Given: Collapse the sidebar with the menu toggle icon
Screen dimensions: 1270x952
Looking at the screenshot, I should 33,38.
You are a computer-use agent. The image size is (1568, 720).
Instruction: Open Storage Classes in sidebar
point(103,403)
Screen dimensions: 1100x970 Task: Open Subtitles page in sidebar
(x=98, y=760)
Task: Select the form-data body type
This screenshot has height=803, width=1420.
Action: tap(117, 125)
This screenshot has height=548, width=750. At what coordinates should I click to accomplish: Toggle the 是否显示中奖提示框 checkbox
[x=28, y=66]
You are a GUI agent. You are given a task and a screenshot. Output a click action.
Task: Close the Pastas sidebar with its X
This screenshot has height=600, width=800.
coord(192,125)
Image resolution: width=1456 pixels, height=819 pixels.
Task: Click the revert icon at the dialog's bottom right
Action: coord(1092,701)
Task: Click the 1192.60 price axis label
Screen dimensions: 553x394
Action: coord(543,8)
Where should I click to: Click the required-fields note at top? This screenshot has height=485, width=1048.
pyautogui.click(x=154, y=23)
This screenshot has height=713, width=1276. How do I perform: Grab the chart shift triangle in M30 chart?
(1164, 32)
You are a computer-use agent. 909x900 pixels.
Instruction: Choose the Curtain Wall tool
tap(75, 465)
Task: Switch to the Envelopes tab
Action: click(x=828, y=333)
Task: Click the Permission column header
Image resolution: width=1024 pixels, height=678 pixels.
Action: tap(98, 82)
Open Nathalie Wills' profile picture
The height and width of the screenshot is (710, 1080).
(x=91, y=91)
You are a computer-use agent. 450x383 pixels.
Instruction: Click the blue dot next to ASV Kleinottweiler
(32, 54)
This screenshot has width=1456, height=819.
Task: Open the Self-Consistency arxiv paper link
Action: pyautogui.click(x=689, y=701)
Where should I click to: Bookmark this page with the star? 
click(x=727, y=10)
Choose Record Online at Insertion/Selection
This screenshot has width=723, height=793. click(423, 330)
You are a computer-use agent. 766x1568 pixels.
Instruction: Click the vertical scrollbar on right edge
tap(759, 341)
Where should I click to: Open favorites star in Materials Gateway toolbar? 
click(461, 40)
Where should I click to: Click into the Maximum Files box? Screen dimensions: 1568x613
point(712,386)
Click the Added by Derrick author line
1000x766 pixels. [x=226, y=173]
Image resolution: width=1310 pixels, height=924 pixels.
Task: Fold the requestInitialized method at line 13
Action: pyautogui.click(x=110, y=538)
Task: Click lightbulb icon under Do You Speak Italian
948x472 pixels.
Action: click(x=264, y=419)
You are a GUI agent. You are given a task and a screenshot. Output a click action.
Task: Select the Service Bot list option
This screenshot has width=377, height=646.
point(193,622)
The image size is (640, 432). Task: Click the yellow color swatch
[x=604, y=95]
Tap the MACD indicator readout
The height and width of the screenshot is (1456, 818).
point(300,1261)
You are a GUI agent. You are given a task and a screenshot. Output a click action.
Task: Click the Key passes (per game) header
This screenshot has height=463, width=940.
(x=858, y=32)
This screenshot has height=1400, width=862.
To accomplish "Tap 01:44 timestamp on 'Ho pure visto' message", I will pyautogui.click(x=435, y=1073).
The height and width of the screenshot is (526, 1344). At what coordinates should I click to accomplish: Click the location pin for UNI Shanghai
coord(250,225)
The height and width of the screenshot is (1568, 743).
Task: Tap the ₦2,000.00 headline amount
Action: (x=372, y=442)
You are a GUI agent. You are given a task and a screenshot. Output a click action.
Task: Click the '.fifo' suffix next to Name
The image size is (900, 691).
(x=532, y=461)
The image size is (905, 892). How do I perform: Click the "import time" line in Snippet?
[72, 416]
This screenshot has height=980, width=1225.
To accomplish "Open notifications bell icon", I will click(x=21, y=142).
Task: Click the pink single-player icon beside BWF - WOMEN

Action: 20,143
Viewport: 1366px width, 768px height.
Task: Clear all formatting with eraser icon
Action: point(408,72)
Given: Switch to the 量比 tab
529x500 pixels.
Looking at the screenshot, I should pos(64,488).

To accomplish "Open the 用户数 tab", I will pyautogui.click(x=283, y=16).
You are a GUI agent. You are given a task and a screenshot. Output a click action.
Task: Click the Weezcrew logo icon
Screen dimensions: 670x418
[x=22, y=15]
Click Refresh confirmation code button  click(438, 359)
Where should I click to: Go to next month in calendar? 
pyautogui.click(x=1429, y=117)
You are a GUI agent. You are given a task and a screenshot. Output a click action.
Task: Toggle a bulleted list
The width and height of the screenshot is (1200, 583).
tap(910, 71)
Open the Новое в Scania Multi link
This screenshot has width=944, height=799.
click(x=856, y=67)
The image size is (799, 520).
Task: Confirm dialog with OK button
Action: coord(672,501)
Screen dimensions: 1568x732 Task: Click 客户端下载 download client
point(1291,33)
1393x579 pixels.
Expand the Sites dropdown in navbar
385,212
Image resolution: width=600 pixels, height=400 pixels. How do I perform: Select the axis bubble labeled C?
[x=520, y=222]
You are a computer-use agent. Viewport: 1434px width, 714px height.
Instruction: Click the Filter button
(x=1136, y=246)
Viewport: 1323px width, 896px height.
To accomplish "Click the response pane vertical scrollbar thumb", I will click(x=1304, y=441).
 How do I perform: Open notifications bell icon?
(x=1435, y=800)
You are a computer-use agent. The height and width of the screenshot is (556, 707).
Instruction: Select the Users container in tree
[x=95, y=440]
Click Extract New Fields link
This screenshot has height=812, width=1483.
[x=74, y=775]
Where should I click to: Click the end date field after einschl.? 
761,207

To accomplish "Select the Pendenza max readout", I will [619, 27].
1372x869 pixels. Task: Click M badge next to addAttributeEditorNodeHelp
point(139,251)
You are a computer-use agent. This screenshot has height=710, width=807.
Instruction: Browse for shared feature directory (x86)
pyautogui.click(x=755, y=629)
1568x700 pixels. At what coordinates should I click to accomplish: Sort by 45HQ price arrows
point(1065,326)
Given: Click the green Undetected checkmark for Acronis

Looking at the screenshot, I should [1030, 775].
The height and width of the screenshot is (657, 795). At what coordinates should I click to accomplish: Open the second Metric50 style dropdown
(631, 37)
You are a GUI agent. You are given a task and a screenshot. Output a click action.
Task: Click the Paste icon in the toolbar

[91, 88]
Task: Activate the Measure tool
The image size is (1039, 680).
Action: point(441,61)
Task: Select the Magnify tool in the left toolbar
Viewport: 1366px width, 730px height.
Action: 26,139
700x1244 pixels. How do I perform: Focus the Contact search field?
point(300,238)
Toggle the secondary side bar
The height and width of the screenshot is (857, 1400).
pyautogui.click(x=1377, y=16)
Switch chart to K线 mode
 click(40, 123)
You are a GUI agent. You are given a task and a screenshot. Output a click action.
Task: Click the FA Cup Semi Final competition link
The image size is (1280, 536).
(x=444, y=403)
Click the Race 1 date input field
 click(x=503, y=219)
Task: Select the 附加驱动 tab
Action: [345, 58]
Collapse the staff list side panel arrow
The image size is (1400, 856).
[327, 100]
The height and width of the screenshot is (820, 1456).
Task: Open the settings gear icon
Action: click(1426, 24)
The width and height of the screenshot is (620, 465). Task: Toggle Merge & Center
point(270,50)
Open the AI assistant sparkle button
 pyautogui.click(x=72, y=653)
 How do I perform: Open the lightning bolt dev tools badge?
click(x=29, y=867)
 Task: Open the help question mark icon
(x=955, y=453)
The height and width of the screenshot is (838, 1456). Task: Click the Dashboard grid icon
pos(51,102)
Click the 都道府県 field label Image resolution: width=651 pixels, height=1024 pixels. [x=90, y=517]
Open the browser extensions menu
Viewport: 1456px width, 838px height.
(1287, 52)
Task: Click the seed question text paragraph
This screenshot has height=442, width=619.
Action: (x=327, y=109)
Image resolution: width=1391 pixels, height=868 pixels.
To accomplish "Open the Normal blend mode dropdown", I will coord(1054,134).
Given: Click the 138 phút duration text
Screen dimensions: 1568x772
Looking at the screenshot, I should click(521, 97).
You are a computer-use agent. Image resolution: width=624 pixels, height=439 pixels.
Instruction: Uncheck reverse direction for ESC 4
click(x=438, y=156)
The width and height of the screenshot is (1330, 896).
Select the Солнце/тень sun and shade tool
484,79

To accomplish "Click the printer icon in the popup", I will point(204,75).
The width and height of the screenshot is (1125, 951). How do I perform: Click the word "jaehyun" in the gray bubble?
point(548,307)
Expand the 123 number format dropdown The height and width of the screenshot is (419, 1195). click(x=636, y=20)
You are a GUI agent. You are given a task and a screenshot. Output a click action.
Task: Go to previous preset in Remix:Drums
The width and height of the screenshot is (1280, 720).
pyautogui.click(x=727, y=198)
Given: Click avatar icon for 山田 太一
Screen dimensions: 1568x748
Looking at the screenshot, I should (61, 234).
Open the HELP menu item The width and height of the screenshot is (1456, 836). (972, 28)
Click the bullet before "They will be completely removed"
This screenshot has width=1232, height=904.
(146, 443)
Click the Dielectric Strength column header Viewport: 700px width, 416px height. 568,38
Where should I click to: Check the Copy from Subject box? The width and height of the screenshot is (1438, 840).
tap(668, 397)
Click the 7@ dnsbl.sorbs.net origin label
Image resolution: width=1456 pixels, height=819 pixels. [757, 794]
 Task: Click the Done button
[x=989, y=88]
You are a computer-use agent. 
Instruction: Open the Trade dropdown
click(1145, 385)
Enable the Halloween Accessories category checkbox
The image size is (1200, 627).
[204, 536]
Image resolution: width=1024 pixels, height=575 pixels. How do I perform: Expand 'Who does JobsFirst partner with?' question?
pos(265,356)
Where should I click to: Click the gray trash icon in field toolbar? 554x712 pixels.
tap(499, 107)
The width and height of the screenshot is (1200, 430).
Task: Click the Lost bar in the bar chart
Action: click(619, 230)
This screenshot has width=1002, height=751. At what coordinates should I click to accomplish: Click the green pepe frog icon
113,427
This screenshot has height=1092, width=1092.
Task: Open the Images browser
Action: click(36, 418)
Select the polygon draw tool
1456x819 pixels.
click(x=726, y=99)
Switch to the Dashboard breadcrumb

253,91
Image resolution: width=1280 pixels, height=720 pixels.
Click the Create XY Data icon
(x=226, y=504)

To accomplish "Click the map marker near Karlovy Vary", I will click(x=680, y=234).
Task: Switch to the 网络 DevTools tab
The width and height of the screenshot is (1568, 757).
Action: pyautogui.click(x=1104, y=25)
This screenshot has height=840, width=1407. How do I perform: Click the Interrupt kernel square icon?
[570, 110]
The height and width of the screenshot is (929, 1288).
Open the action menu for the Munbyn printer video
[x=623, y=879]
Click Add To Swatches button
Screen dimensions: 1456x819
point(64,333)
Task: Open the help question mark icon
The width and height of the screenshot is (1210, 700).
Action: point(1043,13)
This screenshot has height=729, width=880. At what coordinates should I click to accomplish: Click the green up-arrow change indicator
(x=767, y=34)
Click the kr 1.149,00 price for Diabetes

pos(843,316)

**Task brief**
List every line above, starting at the line containing "You are a computer-use agent. Viewport: 1434px" and ending with the line containing "will [619, 27].", both included, as a numbered list, leaving out blank lines.

**Reply**
1. You are a computer-use agent. Viewport: 1434px width, 714px height.
2. Instruction: Click the Filter button
3. (x=1136, y=246)
4. Viewport: 1323px width, 896px height.
5. To accomplish "Click the response pane vertical scrollbar thumb", I will click(x=1304, y=441).
6.  How do I perform: Open notifications bell icon?
7. (x=1435, y=800)
8. You are a computer-use agent. The height and width of the screenshot is (556, 707).
9. Instruction: Select the Users container in tree
10. [x=95, y=440]
11. Click Extract New Fields link
12. This screenshot has height=812, width=1483.
13. [x=74, y=775]
14. Where should I click to: Click the end date field after einschl.? 
15. 761,207
16. To accomplish "Select the Pendenza max readout", I will [619, 27].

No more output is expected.